───── RECORDS FOR THIS TASK ─────

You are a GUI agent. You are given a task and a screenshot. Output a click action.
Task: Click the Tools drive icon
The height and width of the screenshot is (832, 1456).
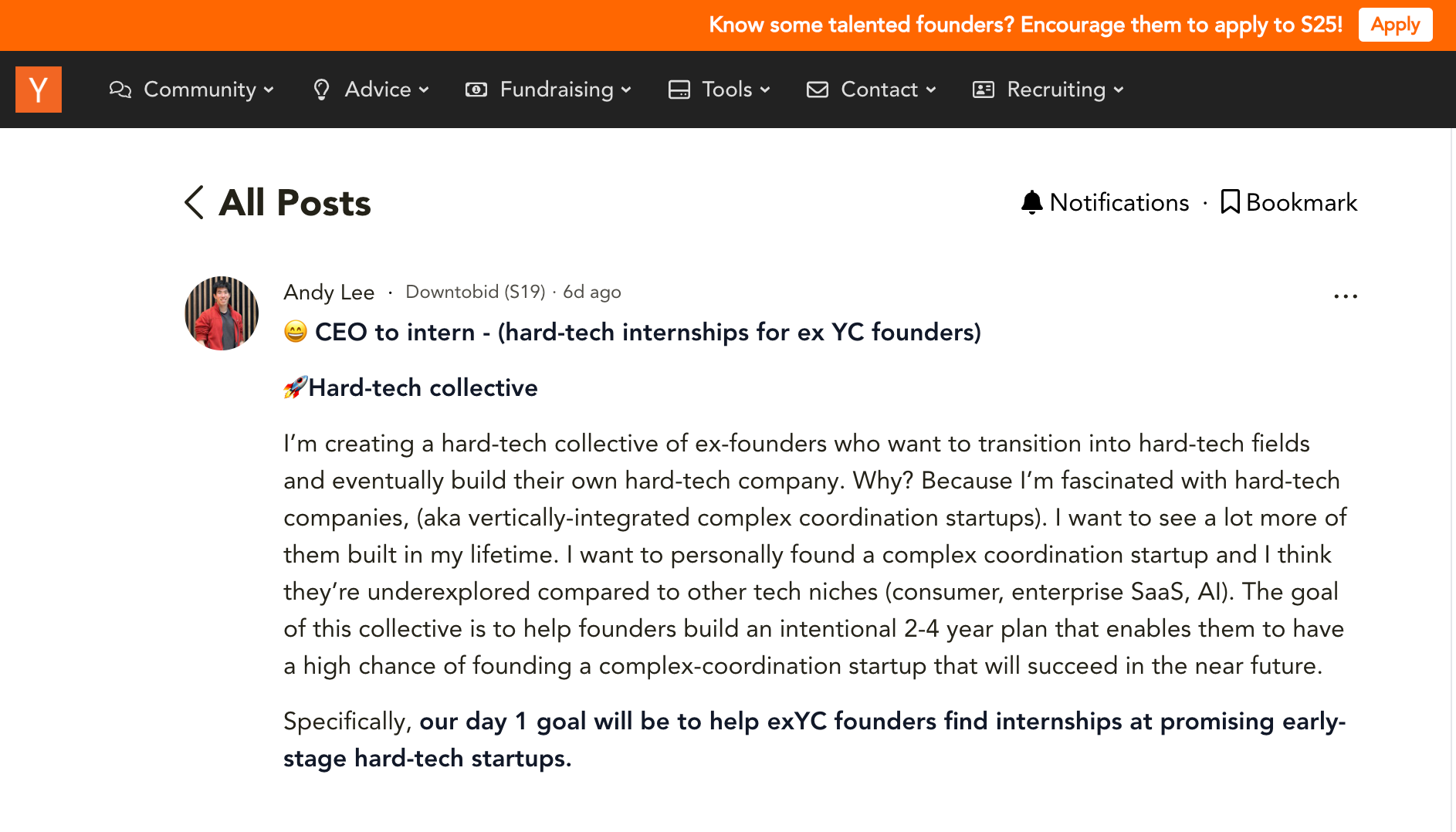coord(679,90)
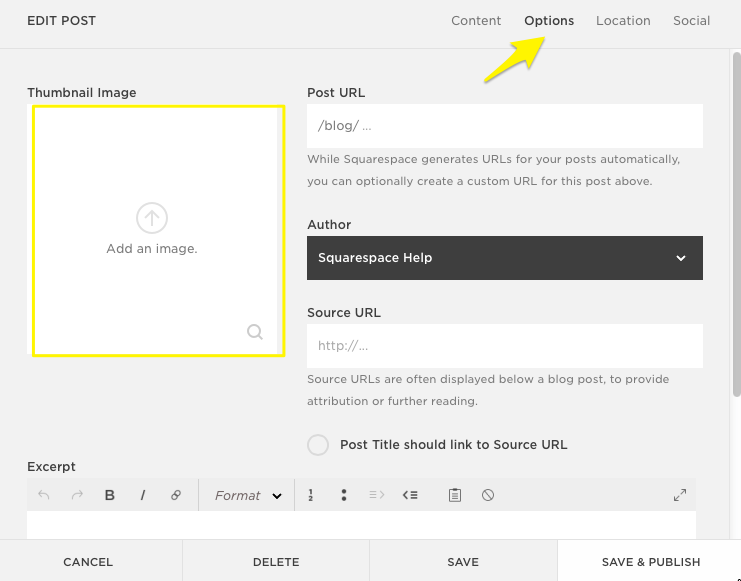This screenshot has width=741, height=581.
Task: Click the outdent icon in excerpt toolbar
Action: (409, 495)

─────

GOAL OF THE EXERCISE: Please put every line of text from the listing above into a numbered list, skipping any blank lines and leaving the pictures out.

EXPECTED OUTPUT:
1. You are a GUI agent. You are given a task and a screenshot. Output a click action.
2. Task: Click the Tools drive icon
3. The height and width of the screenshot is (832, 1456).
4. coord(679,90)
5. This screenshot has width=741, height=581.
6. Task: Click the outdent icon in excerpt toolbar
7. Action: (409, 495)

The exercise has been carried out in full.